Il n’est pas rare de voir les deux sœurs accompagner Mérimée en
promenade, ce qui a marqué les esprits. Un dessin de Ferdinand Bach,
conservé aux archives municipales de Cannes, témoigne non sans humour de
ces escapades.
Bien que souffrant, Mérimée n’en diminue pas ses activités. Sa
correspondance contribue à diffuser la notoriété naissante de la ville
et plus largement la mode de la Côte d’Azur. Il continue à mener une vie
mondaine (Victor Cousin, Lord Brougham, les princes russes, etc.) et
fréquente assidument la colonie anglaise à tel point qu’il dit parfois
parler plus souvent anglais que français.
Surtout, il découvre plus finement le patrimoine des alentours. Il
communique à Viollet-le-Duc les esquisses qu’il réalise, notamment de la
maison du Brigand au Cannet (inscrite au titre des Monuments
historiques en 1941).
Il est aussi le témoin des mutations que subit cette ville à la
notoriété nouvelle. En quelques années la Croisette (1860), la voie de
chemin de fer (1863), l’installation du gaz (1865) sont réalisés.
Mérimée se désole de ces paysages modifiés par le chemin de fer et par
ces constructions reproduisant le style anglais. Il s’intéresse aussi au
projet de création du canal de la Siagne décidée en 1866.
Le goût de Mérimée pour Cannes et sans doute la maladie, prolongent de
plus en plus ses séjours sur la Côte d’Azur. À Tourgueniev, il écrit le
28 février 1867 : « Lorsqu’on a passé quarante ans, il faut se tenir
au soleil le plus qu’on peut. Il n’y a pas de médecin qui le vaille. Je
serais déjà mort, enterré et remplacé à l’Académie, si je n’avais
compris la sagesse des hirondelles qui changent de pays suivant les
saisons ». Le 30 mai 1869, il rédige son testament dans lequel,
bien qu’ayant été athée sa vie durant, il exprime le souhait qu’un
pasteur luthérien assiste à son enterrement. Sensibilité spirituelle ou
élan amical, il appuie auprès du gouvernement le projet de création
d’une église anglicane.
Son état s’aggrave à l’été 1870, ce qui ne l’empêche pas, alors que la
défaite de Sedan fait tomber le Second Empire, d’aller plaider la cause
de l’Impératrice auprès de Thiers. Il revient à Cannes le 11 septembre.
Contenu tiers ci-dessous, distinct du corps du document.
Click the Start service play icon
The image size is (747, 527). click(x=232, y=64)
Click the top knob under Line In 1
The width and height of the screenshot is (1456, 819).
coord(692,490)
Epuisé par ce voyage, Mérimée meurt le 23 septembre. Frances (dit «
Fanny ») Lagden est sa légataire universelle, étant lui-même sans
héritier « à réserve »2.
La Revue de Cannes relate son enterrement et rapporte que le cortège a été suivi par de nombreuses personnes : « son
convoi a été l’objet d’une véritable manifestation à laquelle se sont
associés les hommes de tous les partis réunis devant la mort »3.
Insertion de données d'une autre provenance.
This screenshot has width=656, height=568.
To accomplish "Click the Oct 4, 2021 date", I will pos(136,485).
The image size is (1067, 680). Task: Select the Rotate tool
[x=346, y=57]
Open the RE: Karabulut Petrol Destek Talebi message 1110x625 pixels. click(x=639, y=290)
M. Barbe prononce un éloge funèbre qui vante notamment la capacité de
Mérimée à ouvrir les portes du pouvoir parisien à la ville de Cannes. A
ce titre, il compare le sénateur à Lord Brougham comme fondateur de la
prospérité de la commune.
Le 28 mars 1891, la municipalité donne le nom de Mérimée au square situé au pied de l’immeuble où il a vécu.
En mars 1907, un premier Comité Mérimée constitué d’amis parisiens
participent à la réalisation d’une plaque commémorative apposée sur la
façade de ce même immeuble.
Le tombeau de Mérimée au cimetière du Grand Jas
Sous le Second Empire, face à la croissance urbaine, le cimetière du
Caroubier, bien que récent, devient trop étroit et se trouve désormais
trop près du centre. La commune décide la création d’un nouveau
cimetière. Le 19 juillet 1860, elle achète les propriétés des dénommés
Gilette, Roustan et Cavalier. Le 1er mars 1866, le nouveau cimetière du
Grand Jas ouvre ses portes. Il accueille logiquement de nombreux anglais
à tel point qu’un « carré » (English square) leur est dédié sous la protection du monument à Lord Brougham.